Segment Open
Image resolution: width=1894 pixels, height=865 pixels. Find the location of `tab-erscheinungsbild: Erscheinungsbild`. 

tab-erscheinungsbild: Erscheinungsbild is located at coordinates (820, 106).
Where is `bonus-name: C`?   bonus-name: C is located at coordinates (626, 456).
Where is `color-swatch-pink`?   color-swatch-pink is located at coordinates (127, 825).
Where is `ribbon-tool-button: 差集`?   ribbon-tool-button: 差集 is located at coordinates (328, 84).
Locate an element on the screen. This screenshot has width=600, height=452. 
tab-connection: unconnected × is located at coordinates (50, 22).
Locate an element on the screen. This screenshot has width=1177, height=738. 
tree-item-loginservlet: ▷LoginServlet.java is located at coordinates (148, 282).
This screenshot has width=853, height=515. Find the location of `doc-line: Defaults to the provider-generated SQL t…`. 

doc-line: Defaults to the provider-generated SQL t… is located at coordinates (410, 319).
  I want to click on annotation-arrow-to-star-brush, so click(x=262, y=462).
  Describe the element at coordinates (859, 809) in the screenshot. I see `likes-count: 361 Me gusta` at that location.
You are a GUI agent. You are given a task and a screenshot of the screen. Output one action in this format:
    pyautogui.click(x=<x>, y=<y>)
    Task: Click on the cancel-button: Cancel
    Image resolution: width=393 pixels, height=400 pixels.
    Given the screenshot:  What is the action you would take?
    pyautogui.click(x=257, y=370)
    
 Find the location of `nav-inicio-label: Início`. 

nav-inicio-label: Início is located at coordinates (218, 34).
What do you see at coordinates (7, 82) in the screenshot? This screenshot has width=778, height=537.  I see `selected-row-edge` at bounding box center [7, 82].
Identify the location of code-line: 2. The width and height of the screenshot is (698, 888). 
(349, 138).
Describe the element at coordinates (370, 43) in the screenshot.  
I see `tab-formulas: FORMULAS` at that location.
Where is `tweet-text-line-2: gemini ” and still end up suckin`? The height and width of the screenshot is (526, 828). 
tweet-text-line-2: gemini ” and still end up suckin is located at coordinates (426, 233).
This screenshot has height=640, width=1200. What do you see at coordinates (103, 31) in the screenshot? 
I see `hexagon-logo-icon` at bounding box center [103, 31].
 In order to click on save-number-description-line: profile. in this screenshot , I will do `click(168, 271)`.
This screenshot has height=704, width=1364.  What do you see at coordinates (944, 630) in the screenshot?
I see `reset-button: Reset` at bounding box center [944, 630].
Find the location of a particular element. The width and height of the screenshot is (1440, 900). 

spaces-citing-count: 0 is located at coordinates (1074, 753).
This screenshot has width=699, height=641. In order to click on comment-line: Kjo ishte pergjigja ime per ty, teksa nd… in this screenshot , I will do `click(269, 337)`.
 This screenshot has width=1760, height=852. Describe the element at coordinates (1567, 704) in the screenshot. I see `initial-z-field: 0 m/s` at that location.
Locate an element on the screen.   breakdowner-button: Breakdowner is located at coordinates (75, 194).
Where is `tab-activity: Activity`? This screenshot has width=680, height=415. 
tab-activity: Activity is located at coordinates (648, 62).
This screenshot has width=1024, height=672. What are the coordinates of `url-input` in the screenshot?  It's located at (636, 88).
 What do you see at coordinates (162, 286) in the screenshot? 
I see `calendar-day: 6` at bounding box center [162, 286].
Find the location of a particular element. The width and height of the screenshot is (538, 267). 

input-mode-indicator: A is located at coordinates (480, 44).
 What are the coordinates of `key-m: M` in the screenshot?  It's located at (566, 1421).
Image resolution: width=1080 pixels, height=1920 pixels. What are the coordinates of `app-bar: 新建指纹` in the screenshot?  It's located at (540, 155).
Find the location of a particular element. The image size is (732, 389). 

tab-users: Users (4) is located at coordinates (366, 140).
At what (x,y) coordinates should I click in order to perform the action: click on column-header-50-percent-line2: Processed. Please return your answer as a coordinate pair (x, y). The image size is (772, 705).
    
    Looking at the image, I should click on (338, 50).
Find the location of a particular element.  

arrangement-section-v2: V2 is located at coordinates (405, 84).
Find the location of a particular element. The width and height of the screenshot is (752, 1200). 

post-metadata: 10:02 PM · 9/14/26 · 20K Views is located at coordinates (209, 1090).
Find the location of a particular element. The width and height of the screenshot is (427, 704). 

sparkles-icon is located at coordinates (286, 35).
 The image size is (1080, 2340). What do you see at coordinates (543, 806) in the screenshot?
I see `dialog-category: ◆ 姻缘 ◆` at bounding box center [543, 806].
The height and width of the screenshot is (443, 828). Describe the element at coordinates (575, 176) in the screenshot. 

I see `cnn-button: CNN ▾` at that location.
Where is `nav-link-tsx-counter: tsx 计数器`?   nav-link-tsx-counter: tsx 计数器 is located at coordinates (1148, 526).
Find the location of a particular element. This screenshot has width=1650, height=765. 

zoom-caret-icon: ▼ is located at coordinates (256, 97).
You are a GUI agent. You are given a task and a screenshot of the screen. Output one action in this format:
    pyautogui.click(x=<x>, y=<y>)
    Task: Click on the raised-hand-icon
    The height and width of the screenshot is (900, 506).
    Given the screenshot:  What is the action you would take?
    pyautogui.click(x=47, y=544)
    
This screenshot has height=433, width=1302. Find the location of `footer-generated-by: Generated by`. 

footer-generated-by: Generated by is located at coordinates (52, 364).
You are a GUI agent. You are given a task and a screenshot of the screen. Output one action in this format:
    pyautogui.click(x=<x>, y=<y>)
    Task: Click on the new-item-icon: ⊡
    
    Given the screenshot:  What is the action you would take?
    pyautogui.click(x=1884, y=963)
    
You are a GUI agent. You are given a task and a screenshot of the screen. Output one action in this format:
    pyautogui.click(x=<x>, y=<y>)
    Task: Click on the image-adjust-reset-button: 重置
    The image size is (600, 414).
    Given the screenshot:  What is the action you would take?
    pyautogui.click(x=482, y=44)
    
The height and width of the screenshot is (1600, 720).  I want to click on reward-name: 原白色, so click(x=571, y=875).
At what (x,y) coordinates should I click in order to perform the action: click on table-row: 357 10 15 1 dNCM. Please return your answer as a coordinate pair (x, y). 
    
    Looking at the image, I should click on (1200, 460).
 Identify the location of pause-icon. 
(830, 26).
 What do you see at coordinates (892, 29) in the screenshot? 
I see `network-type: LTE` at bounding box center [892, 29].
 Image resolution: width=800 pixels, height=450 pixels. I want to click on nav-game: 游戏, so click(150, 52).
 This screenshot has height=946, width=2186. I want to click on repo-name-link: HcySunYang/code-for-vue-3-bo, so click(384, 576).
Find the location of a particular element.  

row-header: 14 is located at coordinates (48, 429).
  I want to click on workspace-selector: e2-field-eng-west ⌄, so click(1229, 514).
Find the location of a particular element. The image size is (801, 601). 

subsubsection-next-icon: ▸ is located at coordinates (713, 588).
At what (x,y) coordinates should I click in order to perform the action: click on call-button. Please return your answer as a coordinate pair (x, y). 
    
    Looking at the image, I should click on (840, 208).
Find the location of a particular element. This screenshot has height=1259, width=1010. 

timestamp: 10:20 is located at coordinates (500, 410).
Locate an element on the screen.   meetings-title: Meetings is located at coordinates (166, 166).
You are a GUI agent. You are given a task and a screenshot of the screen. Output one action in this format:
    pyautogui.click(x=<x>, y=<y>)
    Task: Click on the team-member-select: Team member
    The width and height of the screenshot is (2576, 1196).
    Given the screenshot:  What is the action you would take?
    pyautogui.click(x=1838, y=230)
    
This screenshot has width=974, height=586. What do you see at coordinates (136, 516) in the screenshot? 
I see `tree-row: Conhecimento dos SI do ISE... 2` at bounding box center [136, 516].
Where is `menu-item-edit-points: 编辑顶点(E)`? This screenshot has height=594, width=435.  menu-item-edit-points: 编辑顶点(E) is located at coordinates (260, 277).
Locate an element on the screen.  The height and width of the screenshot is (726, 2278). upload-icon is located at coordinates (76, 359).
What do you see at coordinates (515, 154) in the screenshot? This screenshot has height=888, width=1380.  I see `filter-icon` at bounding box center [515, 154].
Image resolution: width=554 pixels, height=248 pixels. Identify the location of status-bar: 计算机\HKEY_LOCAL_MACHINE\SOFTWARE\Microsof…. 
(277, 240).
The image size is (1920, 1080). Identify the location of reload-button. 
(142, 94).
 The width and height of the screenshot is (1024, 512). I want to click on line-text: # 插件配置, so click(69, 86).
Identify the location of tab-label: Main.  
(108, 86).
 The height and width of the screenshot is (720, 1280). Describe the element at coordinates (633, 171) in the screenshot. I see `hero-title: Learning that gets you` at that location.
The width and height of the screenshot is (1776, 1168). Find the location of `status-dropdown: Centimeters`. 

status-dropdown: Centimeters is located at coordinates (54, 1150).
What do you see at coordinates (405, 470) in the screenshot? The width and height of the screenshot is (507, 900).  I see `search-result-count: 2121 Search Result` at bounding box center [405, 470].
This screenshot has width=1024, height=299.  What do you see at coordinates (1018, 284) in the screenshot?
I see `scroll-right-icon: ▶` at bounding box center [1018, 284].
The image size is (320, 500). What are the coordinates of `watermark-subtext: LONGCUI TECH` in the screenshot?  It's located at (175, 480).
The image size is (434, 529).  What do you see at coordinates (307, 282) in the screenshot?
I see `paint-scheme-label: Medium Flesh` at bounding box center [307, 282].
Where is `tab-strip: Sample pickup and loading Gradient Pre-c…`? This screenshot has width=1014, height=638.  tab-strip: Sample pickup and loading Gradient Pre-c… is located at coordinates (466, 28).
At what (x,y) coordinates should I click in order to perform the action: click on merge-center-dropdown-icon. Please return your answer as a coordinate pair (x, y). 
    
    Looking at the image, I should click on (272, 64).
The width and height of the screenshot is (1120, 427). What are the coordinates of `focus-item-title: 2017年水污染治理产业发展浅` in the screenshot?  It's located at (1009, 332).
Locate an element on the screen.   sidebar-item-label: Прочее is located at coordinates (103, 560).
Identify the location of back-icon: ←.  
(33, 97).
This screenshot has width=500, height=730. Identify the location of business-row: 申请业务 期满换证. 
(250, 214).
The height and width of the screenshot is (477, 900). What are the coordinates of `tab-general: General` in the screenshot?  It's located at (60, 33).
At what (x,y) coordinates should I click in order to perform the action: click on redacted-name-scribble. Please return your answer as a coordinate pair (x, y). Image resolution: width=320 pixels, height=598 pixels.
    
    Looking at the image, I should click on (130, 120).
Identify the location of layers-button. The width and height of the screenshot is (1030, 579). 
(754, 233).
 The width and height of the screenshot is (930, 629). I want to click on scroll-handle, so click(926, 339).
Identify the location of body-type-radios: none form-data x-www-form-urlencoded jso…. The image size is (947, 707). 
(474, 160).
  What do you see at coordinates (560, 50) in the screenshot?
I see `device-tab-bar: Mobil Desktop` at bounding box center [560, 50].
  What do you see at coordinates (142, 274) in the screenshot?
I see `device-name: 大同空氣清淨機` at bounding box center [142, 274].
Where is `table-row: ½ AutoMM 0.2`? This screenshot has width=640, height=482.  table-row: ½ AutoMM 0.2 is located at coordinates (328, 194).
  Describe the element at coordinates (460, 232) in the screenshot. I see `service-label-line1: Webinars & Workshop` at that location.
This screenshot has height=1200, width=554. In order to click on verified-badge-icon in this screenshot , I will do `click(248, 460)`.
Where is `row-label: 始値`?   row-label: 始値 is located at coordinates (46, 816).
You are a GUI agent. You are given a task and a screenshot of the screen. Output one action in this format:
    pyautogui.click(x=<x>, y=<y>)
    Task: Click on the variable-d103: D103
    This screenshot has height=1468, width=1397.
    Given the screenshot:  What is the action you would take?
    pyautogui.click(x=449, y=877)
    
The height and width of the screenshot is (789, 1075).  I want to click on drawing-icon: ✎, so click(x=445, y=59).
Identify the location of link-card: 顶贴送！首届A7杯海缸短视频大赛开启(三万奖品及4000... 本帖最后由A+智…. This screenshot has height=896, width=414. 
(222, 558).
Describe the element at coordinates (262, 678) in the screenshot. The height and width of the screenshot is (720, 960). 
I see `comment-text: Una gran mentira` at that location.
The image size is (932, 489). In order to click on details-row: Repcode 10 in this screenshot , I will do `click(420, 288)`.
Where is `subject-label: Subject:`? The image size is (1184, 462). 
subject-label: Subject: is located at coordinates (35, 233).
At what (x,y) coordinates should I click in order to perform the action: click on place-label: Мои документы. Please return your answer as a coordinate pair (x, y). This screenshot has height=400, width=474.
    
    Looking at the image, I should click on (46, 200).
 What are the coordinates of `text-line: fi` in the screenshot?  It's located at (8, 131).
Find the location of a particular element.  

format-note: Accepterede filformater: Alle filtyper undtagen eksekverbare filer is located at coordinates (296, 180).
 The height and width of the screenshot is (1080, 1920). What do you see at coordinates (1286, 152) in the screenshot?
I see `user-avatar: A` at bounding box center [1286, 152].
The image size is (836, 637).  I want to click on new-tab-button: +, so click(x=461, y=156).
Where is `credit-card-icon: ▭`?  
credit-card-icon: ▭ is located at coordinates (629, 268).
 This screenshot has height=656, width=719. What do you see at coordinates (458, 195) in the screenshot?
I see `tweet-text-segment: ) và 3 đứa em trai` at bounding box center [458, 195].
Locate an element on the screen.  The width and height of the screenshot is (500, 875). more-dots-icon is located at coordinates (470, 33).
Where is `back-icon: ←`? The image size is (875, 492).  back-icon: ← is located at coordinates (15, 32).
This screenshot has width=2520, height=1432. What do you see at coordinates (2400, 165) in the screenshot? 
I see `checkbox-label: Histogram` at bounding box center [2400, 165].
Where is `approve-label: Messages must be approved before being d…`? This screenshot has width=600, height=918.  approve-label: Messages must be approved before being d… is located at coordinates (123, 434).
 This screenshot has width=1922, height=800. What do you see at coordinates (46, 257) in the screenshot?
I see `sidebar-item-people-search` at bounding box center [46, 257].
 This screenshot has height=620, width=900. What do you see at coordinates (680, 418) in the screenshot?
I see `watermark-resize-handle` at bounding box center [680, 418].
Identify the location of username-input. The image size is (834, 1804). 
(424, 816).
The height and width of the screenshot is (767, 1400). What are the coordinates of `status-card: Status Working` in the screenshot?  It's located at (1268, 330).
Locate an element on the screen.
Segment Closed
Retype every line of the items above, from the line containing "The height and width of the screenshot is (789, 1075)." down to the line containing "at (8, 131).", including both of those lines.

■ **Exercise result**
The height and width of the screenshot is (789, 1075).  I want to click on drawing-icon: ✎, so click(x=445, y=59).
Identify the location of link-card: 顶贴送！首届A7杯海缸短视频大赛开启(三万奖品及4000... 本帖最后由A+智…. This screenshot has height=896, width=414. 
(222, 558).
Describe the element at coordinates (262, 678) in the screenshot. The height and width of the screenshot is (720, 960). 
I see `comment-text: Una gran mentira` at that location.
The image size is (932, 489). In order to click on details-row: Repcode 10 in this screenshot , I will do `click(420, 288)`.
Where is `subject-label: Subject:`? The image size is (1184, 462). 
subject-label: Subject: is located at coordinates (35, 233).
At what (x,y) coordinates should I click in order to perform the action: click on place-label: Мои документы. Please return your answer as a coordinate pair (x, y). This screenshot has height=400, width=474.
    
    Looking at the image, I should click on (46, 200).
 What are the coordinates of `text-line: fi` in the screenshot?  It's located at (8, 131).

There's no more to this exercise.